Former Energy Secretary Raphael “Popo” Lotilla wrote a letter the other day thanking friends who submitted his name to the Judicial and Bar Council, that will screen the nominations and submit to the Malacañang a short list (usually three names) from where the President will choose the next SC justice.
He was nominated by former economic managers and economists Roberto de Ocampo, Calixto Chikiamko, Gloria Tan Climaco, Bong Montes, Simon Paterno and Romeo Bernardo.
Yesterday, former Defense Secretary Gilbert “Gibo”Teodoro was nominated by Atty. Jose Mallari.
Teodoro, cousin of the President who ran for president last year under the Arroyo administration’s Lakas-Kampi ticket, has impressive credentials. A bar topnotcher, he obtained his Bachelor of Laws from the University of the Philippines (magna cum laude) and his master of laws at Harvard University.
Teodoro told a friend that he will decline the nomination and that he supports the position of Lotilla.
Lotilla’s position is that, “in a highly politicized context as in the Philippines, appointment to the office of the Chief Justice based on seniority is a tradition that minimizes the jockeying for appointment from within and outside of the Court.”
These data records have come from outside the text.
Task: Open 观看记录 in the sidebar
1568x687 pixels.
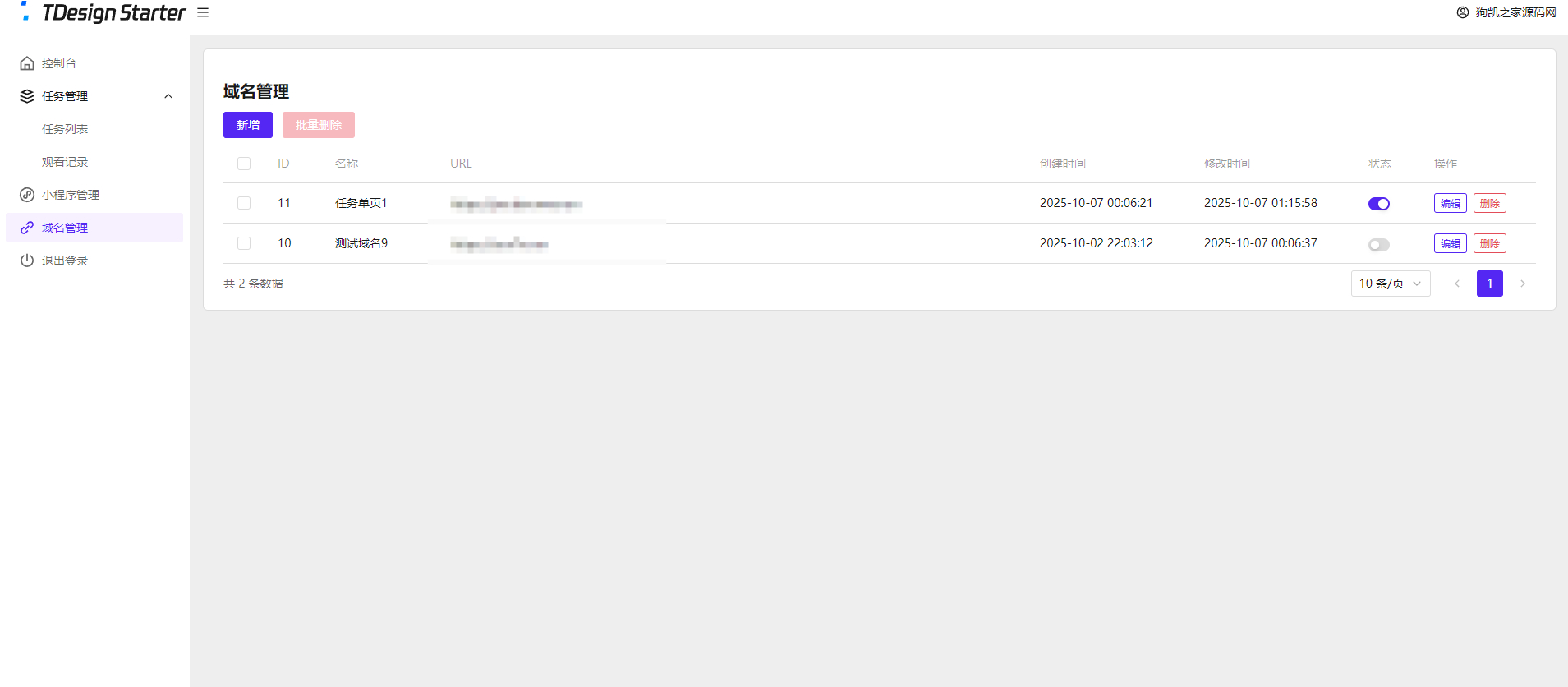Action: (x=65, y=162)
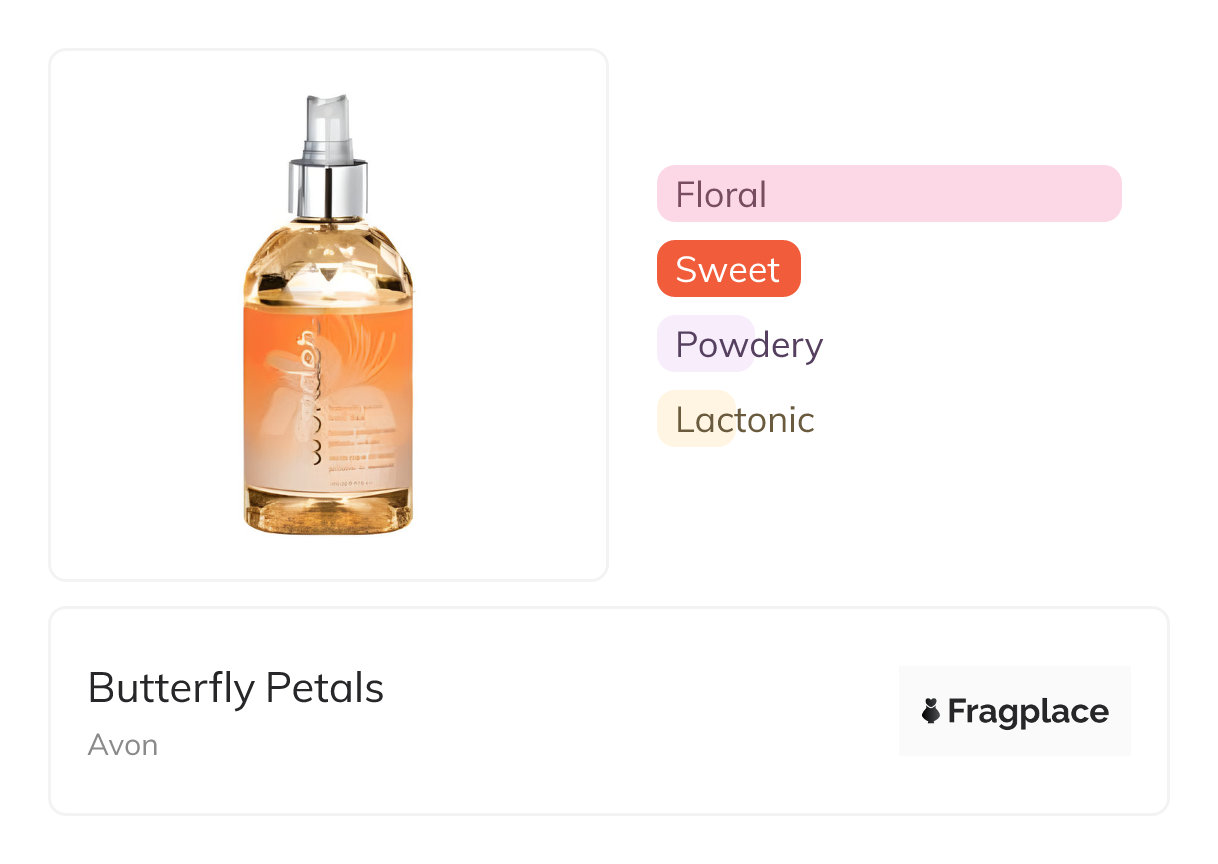
Task: Open the Avon brand link
Action: click(123, 745)
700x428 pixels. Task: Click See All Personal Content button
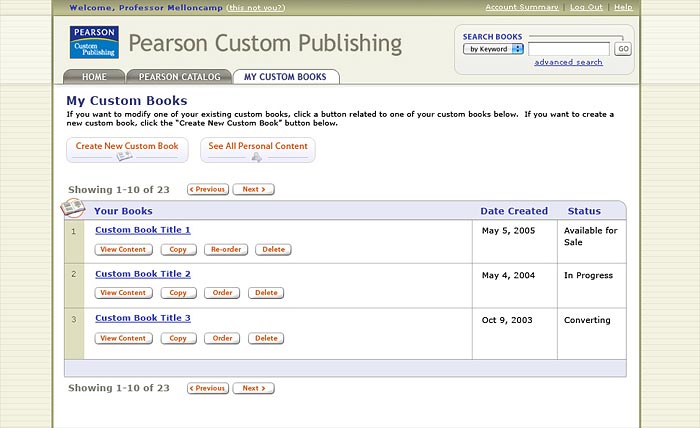coord(258,150)
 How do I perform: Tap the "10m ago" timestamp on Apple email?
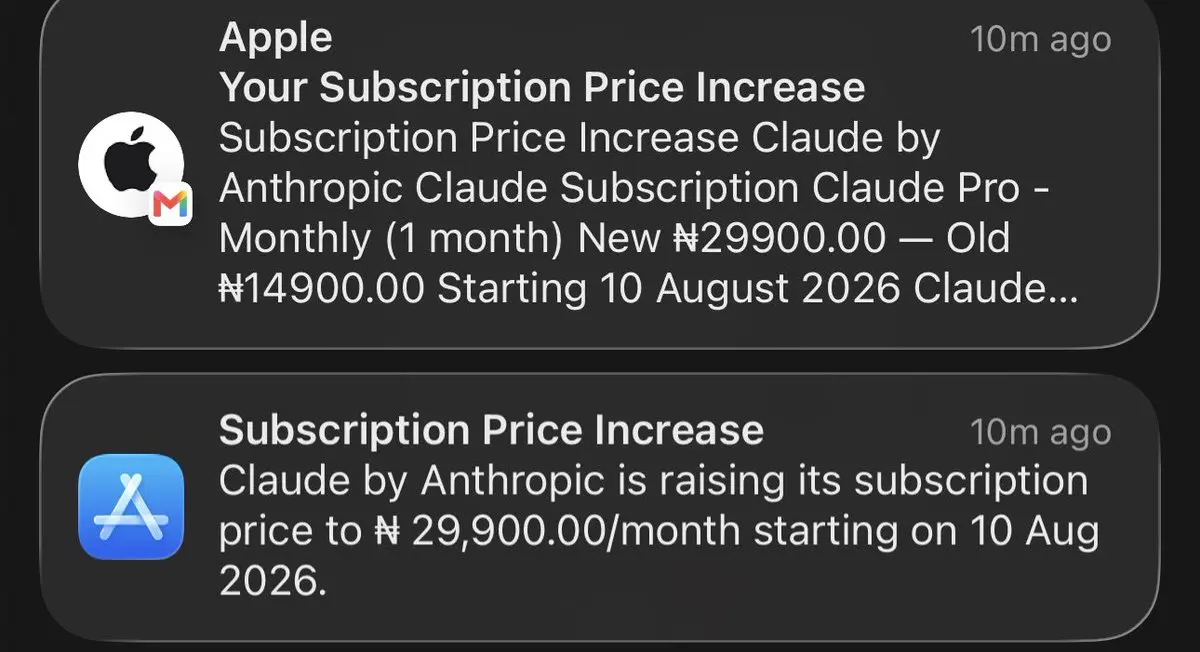click(x=1041, y=40)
Lotilla further said: “Without any legal compulsion behind it, this tradition was, in instances few and far between, set aside. But, time and again, its restoration has been welcomed with relief, like a lost valued symbol of character regained anew. Today, we have an opportunity to restore the tradition—or completely to overturn it. It reminds me of a story told, apocryphal perhaps, that the much venerated Justice Jose B.L. Reyes—who was older in age but less senior in tenure in the Court than the respected Roberto Concepcion—was considered for appointment as CJ to allow him to occupy the Court’s highest position. J.B.L., it is said, would have none of it.
“The tradition of seniority has a way of muting political ambitions and insulates to some degree the office of Chief Justice from the patronato system. Over the long term, particularly under future presidencies whose virtues we are unable to anticipate at this point, adherence to the principle of seniority may still be our best option. Restoration of the tradition, which is entirely of Philippine innovation, would then shift the national focus to the quality of every future appointment to the Court, and away from the position solely of the Chief Justice. Would not this be in better keeping with the collegial character of the Republic’s Supreme Court?
“I suggest that only for overwhelming reasons, such as the inability of the incumbent members of the Court to redeem themselves and the institution, should we consider appointing from outside of the Court. Whether these weighty considerations exist, the appointing power can be a better judge from the unobstructed view of the leader’s lair. But my own individual assessment is colored with undisguised optimism: that the members of the Court, individually and as a collective, have distilled from recent experience lessons of primordial import for rebuilding and strengthening national institutions including the Court itself.”
If Lotilla’s suggestion would be followed, acting Chief Justice Antonio Carpio, would be it.